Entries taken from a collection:
————————

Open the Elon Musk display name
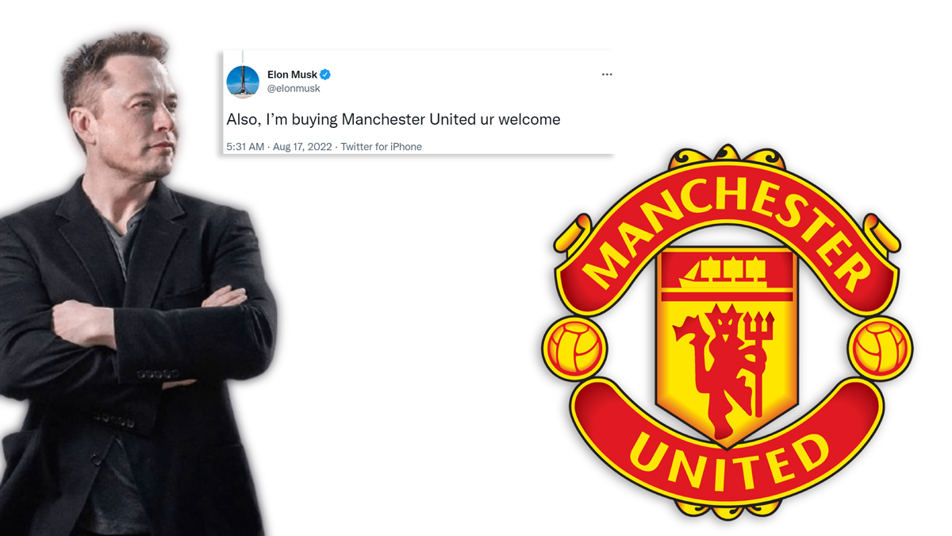This screenshot has height=536, width=952. coord(292,75)
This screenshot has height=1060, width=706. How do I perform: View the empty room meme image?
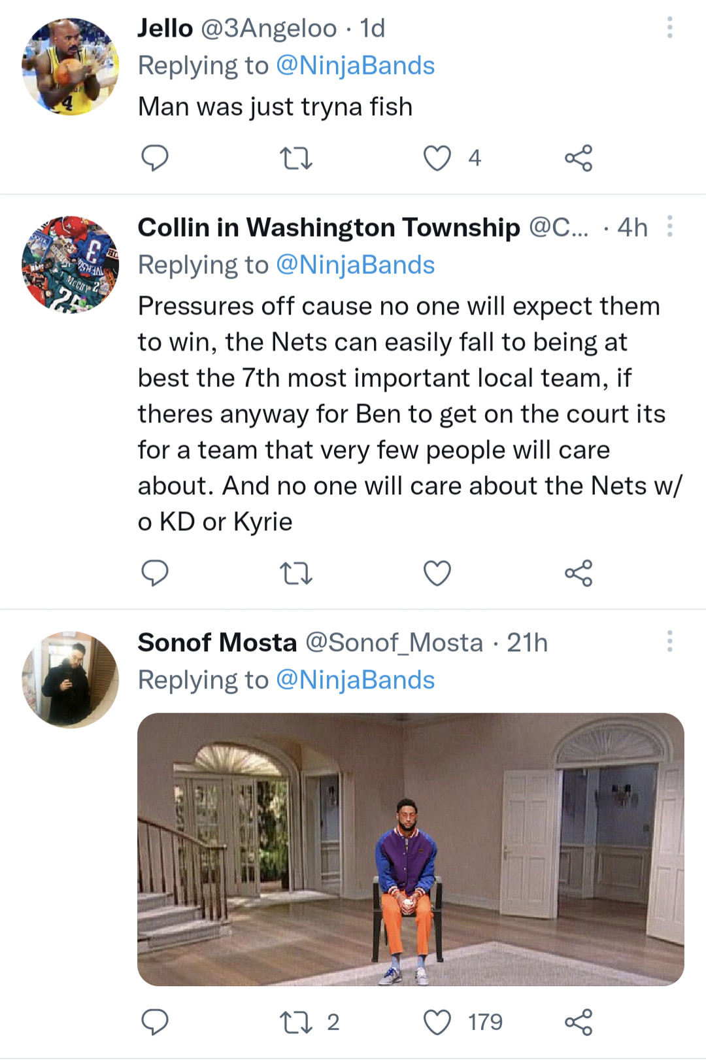411,849
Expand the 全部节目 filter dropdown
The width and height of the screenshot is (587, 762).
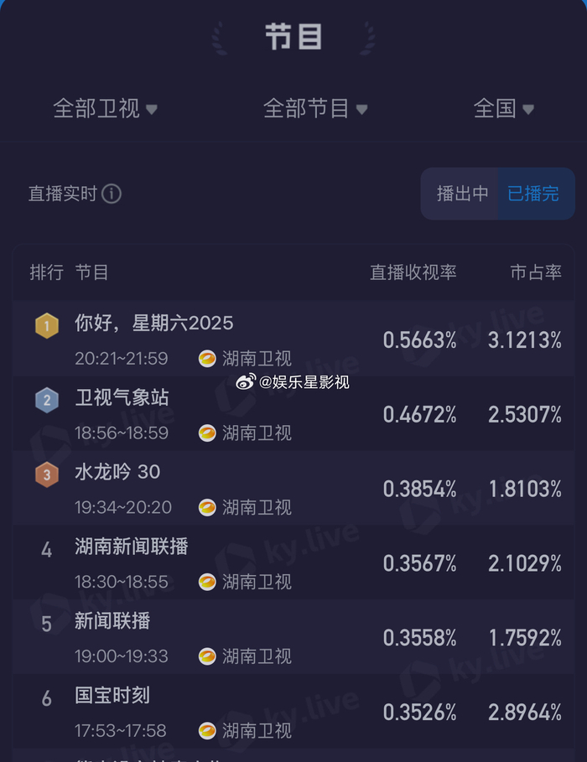(x=315, y=108)
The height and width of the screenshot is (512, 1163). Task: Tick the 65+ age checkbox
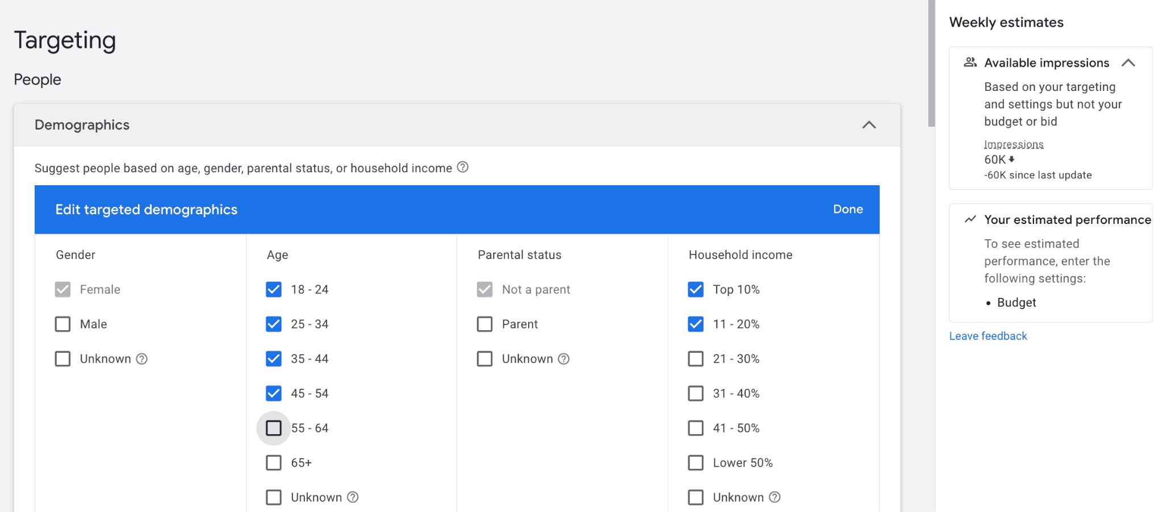coord(274,463)
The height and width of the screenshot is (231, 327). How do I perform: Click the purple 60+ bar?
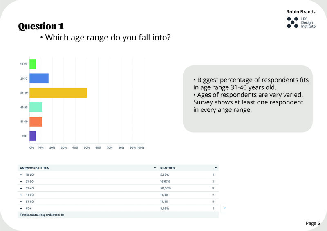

————————

§ Task instructions: When you copy the data above, reproduce each line exactly and skip every image.

§ Task result:
Open the Elon Musk display name
This screenshot has height=536, width=952. coord(292,75)
This screenshot has height=1060, width=706. How do I perform: View the empty room meme image?
411,849
Expand the 全部节目 filter dropdown
The width and height of the screenshot is (587, 762).
(x=315, y=108)
The height and width of the screenshot is (512, 1163). Task: Tick the 65+ age checkbox
coord(274,463)
The height and width of the screenshot is (231, 327). How do I perform: Click the purple 60+ bar?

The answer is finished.